Please print only the top portion of the entries below, ending with the line that contains "Task: Uncheck the Enable Relay checkbox", exactly as written.

START Provided data

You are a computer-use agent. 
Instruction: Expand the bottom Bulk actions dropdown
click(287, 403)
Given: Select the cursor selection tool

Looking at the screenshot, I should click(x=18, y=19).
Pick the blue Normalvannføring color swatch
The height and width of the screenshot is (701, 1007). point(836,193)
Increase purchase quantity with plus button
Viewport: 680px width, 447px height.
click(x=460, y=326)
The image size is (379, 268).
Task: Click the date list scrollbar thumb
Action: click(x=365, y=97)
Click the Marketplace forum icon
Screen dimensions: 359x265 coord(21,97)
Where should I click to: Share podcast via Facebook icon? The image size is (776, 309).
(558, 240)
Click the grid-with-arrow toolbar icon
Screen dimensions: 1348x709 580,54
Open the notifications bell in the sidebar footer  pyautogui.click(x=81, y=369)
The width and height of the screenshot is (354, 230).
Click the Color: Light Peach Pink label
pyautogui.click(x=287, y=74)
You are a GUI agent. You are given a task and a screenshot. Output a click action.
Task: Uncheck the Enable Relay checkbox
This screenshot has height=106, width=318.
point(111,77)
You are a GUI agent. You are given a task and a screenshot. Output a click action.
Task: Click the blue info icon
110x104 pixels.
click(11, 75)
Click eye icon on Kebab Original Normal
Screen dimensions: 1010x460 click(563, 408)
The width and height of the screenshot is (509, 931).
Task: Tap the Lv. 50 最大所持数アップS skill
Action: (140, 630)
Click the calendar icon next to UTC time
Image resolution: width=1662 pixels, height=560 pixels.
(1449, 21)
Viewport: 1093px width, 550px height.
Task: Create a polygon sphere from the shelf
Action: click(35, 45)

END Provided data

=== Exercise result ===
You are a computer-use agent. 
Instruction: Expand the bottom Bulk actions dropdown
click(287, 403)
Given: Select the cursor selection tool

Looking at the screenshot, I should click(x=18, y=19).
Pick the blue Normalvannføring color swatch
The height and width of the screenshot is (701, 1007). point(836,193)
Increase purchase quantity with plus button
Viewport: 680px width, 447px height.
click(x=460, y=326)
The image size is (379, 268).
Task: Click the date list scrollbar thumb
Action: click(x=365, y=97)
Click the Marketplace forum icon
Screen dimensions: 359x265 coord(21,97)
Where should I click to: Share podcast via Facebook icon? The image size is (776, 309).
(558, 240)
Click the grid-with-arrow toolbar icon
Screen dimensions: 1348x709 580,54
Open the notifications bell in the sidebar footer  pyautogui.click(x=81, y=369)
The width and height of the screenshot is (354, 230).
Click the Color: Light Peach Pink label
pyautogui.click(x=287, y=74)
You are a GUI agent. You are given a task and a screenshot. Output a click action.
Task: Uncheck the Enable Relay checkbox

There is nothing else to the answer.